Copilot and I constructed this essay out of a CSV file containing my all-time stats. It’s different when you can have a machine analyze all 14 years at once:
When I first started writing online, I assumed my audience would stay close to home. I imagined a small American circle — people who lived in the same cultural weather system I did, people who understood the references without translation. And for a long time, that was true. The United States was the center of gravity, the place where my essays first took root and built their earliest momentum. But even then, something else was happening under the surface. My writing wasn’t staying contained. It was already slipping past borders I hadn’t even thought about.
The first signs were subtle: a reader from the UK, a comment from Canada, a spike from Australia. It felt like my work had stepped onto a larger stage without asking permission. These were the countries where English isn’t just a language — it’s a reading culture. They took my essays the way they take op‑eds or longform journalism, and suddenly I wasn’t writing into a domestic room anymore. I was writing into the Anglosphere.
Then the map widened again. India arrived — not as a trickle, but as a second anchor. That was the moment I realized my writing wasn’t “American content.” It was global English content. It traveled because it was built on clarity, structure, and narrative logic, not on local shorthand. From there, the Philippines, Pakistan, Malaysia, Singapore — places where English is infrastructure, not ornament — began showing up. These weren’t casual readers. These were people who use English as a tool of education, ambition, and mobility. My work fit naturally into that world.
Africa surprised me in the best way. Kenya, Nigeria, Ghana, South Africa, Uganda — the educated, globally connected, English‑speaking arc of the continent. These are readers who live between cultures, who navigate multiple worlds at once, who look for writing that doesn’t assume a single national perspective. Seeing those countries appear felt like confirmation of something I’ve always known about my own voice: I write from the in‑between spaces, and people who live in those spaces recognize it.
Europe came next, but not as a monolith. It arrived as a constellation of multilingual readers — Germans, Romanians, Irish, Dutch, Finns, French, Swedes, Italians, Spaniards. People who read English not because they have to, but because it’s part of their intellectual diet. My essays slipped into that ecosystem because they reward attention and don’t talk down to the reader. They travel well in academic and expatriate circles, where people are used to moving between languages and ideas.

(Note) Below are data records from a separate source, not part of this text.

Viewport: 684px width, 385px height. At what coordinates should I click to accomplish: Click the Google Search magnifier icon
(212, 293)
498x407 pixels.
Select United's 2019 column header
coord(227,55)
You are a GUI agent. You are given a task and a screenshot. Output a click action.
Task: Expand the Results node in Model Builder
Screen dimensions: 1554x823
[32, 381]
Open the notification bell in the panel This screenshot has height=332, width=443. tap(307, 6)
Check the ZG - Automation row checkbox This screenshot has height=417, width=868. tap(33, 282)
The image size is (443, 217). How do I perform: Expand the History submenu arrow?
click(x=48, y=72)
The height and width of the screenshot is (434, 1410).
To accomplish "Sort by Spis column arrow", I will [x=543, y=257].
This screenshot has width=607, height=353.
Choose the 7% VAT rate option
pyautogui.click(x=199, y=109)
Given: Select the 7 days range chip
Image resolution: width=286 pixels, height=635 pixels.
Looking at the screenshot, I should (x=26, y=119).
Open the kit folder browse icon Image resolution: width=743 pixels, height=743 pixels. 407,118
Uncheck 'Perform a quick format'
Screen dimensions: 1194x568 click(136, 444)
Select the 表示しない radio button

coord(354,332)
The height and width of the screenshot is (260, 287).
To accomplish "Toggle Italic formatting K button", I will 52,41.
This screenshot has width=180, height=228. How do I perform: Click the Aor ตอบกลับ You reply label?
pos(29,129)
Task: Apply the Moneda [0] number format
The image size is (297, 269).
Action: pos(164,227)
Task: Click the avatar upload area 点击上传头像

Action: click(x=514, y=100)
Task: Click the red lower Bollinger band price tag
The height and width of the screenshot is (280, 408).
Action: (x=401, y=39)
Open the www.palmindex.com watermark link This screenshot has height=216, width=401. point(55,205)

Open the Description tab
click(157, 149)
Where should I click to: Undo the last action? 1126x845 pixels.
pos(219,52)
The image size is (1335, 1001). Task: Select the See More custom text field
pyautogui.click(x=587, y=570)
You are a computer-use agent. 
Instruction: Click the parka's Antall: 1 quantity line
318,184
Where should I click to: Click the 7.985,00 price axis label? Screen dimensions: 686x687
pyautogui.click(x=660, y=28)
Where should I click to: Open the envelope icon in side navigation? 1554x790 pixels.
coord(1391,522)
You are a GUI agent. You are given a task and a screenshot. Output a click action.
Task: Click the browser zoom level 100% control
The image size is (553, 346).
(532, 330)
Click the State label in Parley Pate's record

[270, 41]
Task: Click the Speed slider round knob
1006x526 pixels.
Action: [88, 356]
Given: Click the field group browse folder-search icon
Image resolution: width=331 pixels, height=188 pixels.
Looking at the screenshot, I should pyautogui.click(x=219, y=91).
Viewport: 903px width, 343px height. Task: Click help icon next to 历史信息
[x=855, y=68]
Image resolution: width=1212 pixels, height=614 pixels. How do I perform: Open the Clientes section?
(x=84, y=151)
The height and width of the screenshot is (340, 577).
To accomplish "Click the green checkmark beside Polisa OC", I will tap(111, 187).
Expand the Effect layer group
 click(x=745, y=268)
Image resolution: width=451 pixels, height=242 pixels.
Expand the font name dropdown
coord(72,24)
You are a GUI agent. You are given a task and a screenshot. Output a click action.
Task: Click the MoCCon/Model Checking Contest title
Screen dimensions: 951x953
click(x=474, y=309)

And then came the long tail — the part that still feels unreal. Island nations. Microstates. Territories. Places I’ve never been and may never go. A single reader in a country I had to look up on a map. Someone on a remote island reading a piece I wrote years ago. That’s the unmistakable signature of longevity. It’s what happens when you’ve been writing online long enough for your work to be indexed, archived, resurfaced, and rediscovered across platforms and years. It’s the internet’s way of saying: I remember you.
When I look at the full map now, I don’t see numbers. I see rings of expansion — a domestic foundation, an Anglosphere spread, a global English uptake, a European intellectual belt, and finally the deep, distributed internet where my writing appears in places I never imagined. It’s not the footprint of a niche blog. It’s the footprint of a voice that has lived online long enough, and clearly enough, to become global.
And the truth is: I didn’t chase this. I just kept writing. The geography happened around me.